Document passage:

Earlier in our blog, we tracked a pair of workers’ compensation cases that made it to the Missouri Supreme Court. Both of those cases raised an important question in workers’ compensation law: When does an injury “arise” out of the course of employment?
As we predicted in that earlier blog post, the Missouri Supreme Court denied the victims recovery in both cases.
Missouri Supreme Court Denies Recovery for Injured Workers
The cases were Annayeva v. SAB of the TSD of the City of St. Louis and Schoen v. Mid-Missouri Mental Health Center.
In Annayeva, a high school teacher slipped on a wet, dirty, and snowy linoleum floor on her way to clock in to work for the day. In Schoen, a nurse was at the doctor for another workplace injury when she tripped over another patient’s dog and got hurt.
Both cases invoked Missouri Statute 287.020.3, which requires workplace injuries to “arise out of and in the course of employment” to be covered by workers’ compensation.
Thanks to a 2005 amendment to the law and a line of extremely demanding cases from the Missouri Supreme Court, though, workers’ compensation coverage is strictly construed. This makes it very difficult for injured workers to prove their case, even if their injuries would have fallen under the comfort doctrine.
More importantly, though, courts in Missouri have required injuries to come from risks that are unique to the workplace. As the court said in Miller v. Missouri Highway and Transportation Commission, if the injury happened because of a risk that was equally present in “normal nonemployment life,” workers’ compensation will not cover it.

Records provided:
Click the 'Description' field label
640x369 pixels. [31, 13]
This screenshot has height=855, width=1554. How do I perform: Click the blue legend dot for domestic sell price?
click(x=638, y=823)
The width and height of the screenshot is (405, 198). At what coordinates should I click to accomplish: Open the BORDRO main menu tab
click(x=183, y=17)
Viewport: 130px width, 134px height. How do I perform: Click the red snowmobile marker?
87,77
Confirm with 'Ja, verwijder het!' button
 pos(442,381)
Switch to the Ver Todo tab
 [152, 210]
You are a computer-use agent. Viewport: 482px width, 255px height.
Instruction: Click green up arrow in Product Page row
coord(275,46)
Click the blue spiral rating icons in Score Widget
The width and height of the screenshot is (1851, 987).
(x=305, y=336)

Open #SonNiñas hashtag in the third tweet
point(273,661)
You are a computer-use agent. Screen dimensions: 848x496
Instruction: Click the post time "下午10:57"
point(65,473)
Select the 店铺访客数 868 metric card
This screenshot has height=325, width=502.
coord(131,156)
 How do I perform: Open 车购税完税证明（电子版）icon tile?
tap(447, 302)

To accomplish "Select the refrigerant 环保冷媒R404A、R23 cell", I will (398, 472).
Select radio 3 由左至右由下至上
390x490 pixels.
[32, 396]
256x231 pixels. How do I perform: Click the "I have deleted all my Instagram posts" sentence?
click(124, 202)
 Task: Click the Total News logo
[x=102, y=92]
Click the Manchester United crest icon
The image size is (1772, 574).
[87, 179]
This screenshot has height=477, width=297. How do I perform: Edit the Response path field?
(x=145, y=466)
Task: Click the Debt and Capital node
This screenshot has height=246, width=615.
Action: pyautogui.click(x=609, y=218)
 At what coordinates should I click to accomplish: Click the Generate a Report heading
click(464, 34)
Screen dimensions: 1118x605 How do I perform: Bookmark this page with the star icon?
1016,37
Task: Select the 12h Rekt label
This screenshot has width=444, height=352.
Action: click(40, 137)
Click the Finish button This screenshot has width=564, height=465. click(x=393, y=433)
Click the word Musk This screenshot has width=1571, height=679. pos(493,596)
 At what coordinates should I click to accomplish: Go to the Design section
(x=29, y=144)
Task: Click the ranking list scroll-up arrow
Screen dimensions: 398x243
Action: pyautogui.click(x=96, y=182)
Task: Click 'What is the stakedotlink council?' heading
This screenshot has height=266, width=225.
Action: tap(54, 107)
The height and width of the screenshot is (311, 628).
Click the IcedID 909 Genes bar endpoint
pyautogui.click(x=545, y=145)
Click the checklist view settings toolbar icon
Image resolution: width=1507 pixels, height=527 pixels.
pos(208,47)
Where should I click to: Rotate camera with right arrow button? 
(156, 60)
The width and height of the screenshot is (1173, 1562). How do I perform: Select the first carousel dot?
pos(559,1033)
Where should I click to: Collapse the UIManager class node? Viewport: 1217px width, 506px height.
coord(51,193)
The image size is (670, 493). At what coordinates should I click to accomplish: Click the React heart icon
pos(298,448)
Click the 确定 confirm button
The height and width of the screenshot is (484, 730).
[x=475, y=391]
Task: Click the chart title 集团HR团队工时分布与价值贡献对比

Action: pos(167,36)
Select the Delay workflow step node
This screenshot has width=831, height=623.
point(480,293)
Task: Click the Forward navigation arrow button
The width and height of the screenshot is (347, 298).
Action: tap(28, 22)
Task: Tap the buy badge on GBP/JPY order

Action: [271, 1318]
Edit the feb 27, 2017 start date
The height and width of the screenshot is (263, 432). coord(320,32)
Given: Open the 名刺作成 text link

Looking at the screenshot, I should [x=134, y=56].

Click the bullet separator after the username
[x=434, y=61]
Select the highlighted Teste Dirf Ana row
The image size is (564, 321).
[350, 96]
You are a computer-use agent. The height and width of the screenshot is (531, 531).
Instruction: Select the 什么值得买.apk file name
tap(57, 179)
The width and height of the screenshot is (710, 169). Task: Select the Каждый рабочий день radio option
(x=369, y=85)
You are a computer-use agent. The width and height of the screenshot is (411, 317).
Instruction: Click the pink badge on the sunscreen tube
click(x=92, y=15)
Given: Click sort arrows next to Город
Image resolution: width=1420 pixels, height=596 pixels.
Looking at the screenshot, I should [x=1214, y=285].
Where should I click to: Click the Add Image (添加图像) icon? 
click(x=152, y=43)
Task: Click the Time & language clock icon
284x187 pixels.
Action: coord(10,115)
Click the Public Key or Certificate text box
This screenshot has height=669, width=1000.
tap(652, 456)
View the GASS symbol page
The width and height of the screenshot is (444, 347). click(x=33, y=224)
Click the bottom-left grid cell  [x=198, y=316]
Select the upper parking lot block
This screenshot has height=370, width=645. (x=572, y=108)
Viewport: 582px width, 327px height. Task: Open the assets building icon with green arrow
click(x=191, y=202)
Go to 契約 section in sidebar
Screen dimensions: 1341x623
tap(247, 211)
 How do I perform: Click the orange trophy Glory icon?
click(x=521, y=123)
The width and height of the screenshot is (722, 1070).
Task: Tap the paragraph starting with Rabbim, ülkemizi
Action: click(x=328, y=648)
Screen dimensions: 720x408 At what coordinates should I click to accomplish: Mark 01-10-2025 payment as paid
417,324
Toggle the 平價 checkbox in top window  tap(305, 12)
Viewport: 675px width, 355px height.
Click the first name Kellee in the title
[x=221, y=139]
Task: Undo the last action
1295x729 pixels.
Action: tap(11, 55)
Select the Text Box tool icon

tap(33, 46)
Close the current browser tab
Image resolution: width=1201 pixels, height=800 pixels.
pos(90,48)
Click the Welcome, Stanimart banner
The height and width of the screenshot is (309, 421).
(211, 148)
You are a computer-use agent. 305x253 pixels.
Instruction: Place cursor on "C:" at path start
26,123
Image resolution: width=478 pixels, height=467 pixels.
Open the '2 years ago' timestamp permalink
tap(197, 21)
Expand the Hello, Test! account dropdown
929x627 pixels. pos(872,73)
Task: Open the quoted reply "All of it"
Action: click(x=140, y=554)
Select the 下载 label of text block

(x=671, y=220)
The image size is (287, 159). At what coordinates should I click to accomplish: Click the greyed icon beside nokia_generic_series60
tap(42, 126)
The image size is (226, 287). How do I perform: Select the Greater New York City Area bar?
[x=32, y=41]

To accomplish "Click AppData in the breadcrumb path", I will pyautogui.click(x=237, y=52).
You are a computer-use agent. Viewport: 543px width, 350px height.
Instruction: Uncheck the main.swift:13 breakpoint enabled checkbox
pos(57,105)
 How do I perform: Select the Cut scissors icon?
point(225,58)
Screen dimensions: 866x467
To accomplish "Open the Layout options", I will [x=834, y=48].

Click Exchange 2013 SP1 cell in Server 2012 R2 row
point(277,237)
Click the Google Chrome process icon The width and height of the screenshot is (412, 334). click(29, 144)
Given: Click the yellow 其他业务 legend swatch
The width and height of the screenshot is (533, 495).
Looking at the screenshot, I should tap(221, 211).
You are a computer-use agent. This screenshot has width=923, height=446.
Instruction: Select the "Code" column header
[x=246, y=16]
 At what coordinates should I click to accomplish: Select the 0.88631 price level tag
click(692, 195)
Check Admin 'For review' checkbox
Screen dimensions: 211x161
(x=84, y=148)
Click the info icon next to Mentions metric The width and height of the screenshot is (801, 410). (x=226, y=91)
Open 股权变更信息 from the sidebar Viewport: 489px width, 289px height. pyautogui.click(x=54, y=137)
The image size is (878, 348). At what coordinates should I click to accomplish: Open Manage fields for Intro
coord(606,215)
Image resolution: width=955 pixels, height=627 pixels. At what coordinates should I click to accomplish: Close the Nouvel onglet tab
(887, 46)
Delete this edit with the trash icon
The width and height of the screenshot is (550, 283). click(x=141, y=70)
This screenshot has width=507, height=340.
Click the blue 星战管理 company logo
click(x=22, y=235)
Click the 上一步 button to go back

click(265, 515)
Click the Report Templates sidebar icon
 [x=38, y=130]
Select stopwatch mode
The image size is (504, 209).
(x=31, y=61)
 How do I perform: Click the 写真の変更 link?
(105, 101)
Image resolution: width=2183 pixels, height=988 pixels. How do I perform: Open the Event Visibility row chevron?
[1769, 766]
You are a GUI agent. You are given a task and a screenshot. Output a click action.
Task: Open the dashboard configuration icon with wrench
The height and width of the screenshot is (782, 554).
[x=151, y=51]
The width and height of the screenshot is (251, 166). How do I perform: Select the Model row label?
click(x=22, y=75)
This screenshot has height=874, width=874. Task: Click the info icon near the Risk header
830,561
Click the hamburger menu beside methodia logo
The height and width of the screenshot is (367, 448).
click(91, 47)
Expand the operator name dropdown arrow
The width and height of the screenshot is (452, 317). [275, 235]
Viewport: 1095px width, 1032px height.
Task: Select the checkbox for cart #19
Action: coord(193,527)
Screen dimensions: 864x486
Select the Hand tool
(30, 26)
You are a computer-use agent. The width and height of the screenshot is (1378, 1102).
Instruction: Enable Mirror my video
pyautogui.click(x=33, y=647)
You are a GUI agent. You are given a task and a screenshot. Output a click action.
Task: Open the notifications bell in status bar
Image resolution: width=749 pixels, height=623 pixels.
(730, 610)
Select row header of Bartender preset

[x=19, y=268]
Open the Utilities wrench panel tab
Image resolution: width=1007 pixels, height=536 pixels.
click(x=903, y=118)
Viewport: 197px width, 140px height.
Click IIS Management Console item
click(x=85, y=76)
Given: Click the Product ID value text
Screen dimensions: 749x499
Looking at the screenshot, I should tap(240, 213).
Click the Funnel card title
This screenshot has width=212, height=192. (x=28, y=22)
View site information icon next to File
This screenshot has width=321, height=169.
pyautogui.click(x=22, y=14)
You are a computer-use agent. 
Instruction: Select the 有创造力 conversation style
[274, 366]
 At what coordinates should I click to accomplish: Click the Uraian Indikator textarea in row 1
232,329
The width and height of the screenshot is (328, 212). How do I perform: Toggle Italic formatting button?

What the exercise asks:
Copy the blog post on Missouri workers' compensation rulings, shown above, word for word from start to finish.

Your response:
Earlier in our blog, we tracked a pair of workers’ compensation cases that made it to the Missouri Supreme Court. Both of those cases raised an important question in workers’ compensation law: When does an injury “arise” out of the course of employment?
As we predicted in that earlier blog post, the Missouri Supreme Court denied the victims recovery in both cases.
Missouri Supreme Court Denies Recovery for Injured Workers
The cases were Annayeva v. SAB of the TSD of the City of St. Louis and Schoen v. Mid-Missouri Mental Health Center.
In Annayeva, a high school teacher slipped on a wet, dirty, and snowy linoleum floor on her way to clock in to work for the day. In Schoen, a nurse was at the doctor for another workplace injury when she tripped over another patient’s dog and got hurt.
Both cases invoked Missouri Statute 287.020.3, which requires workplace injuries to “arise out of and in the course of employment” to be covered by workers’ compensation.
Thanks to a 2005 amendment to the law and a line of extremely demanding cases from the Missouri Supreme Court, though, workers’ compensation coverage is strictly construed. This makes it very difficult for injured workers to prove their case, even if their injuries would have fallen under the comfort doctrine.
More importantly, though, courts in Missouri have required injuries to come from risks that are unique to the workplace. As the court said in Miller v. Missouri Highway and Transportation Commission, if the injury happened because of a risk that was equally present in “normal nonemployment life,” workers’ compensation will not cover it.